As many end devices have moved to wireless connections for the final hop (such as Wi-Fi, 5G, LTE, etc.), new problems in bandwidth detection have emerged.
In most real-world operating environments, wireless links can often experience sudden changes in capacity as the end user device moves from place to place or encounters new sources of interference. Microwave ovens, for example, can cause a throughput degradation in Wi-Fi of more than a factor of 2 while active [
Micro].
These swings in actual transport capacity can result in user experience issues when interacting with ABR algorithms that are not tuned to handle the capacity variation gracefully.
Media players use measurements to guide their segment-by-segment adaptive streaming requests but may also provide measurements to streaming media providers.

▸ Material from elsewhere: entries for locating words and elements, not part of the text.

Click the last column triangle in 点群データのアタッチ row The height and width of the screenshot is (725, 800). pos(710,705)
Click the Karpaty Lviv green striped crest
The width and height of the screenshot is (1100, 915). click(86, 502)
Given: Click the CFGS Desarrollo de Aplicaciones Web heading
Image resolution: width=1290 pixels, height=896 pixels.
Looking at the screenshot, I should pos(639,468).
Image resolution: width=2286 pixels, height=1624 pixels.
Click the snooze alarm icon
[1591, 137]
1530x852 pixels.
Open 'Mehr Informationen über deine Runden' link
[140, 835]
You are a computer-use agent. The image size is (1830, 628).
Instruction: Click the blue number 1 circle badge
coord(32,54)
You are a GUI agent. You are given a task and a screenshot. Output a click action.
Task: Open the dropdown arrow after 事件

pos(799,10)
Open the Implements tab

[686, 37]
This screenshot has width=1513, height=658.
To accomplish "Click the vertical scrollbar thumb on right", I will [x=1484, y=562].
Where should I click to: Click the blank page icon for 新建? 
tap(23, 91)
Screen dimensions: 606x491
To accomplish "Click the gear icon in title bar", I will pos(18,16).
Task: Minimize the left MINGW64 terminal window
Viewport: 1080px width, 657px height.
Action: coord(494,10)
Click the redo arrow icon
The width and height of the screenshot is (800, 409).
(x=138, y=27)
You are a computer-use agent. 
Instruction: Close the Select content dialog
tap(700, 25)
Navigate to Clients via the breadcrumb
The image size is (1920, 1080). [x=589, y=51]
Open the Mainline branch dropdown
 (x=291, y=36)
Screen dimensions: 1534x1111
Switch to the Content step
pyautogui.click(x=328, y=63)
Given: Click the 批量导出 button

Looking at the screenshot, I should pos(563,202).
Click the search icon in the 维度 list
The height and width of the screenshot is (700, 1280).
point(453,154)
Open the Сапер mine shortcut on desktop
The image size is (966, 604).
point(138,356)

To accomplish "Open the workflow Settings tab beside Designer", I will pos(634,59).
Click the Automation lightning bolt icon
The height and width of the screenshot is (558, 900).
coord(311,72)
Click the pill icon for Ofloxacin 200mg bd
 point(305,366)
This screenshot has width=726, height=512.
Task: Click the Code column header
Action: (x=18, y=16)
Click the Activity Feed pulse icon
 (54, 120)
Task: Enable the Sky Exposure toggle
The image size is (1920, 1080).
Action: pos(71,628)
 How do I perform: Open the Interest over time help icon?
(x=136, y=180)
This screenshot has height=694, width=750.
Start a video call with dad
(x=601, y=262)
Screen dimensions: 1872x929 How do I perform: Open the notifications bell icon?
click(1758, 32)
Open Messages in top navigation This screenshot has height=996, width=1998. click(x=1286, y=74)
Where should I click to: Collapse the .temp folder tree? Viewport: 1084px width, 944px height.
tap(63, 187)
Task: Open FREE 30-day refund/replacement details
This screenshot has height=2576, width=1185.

In turn, media providers may base analytics on these measurements to guide decisions, such as whether adaptive encoding bitrates in use are the best ones to provide to media players or whether current media content caching is providing the best experience for viewers.
To that effect, the Consumer Technology Association (CTA), who owns the Web Application Video Ecosystem (WAVE) project, has published two important specifications.
-
CTA-2066: Streaming Quality of Experience Events, Properties and Metrics
[
CTA-2066] specifies a set of media player events, properties, QoE metrics, and associated terminology for representing streaming media QoE across systems, media players, and analytics vendors. While all these events, properties, metrics, and associated terminology are used across a number of proprietary analytics and measurement solutions, they were used in slightly (or vastly) different ways that led to interoperability issues. CTA-2066 attempts to address this issue by defining common terminology and how each metric should be computed for consistent reporting.
-
CTA-5004: Web Application Video Ecosystem - Common Media Client Data (CMCD)
Many assume that the CDNs have a holistic view of the health and performance of the streaming clients. However, this is not the case. The CDNs produce millions of log lines per second across hundreds of thousands of clients, and they have no concept of a "session" as a client would have, so CDNs are decoupled from the metrics the clients generate and report. A CDN cannot tell which request belongs to which playback session, the duration of any media object, the bitrate, or whether any of the clients have stalled and are rebuffering or are about to stall and will rebuffer. The consequence of this decoupling is that a CDN cannot prioritize delivery for when the client needs it most, prefetch content, or trigger alerts when the network itself may be underperforming. One approach to couple the CDN to the playback sessions is for the clients to communicate standardized media-relevant information to the CDNs while they are fetching data. [
CTA-5004] was developed exactly for this purpose.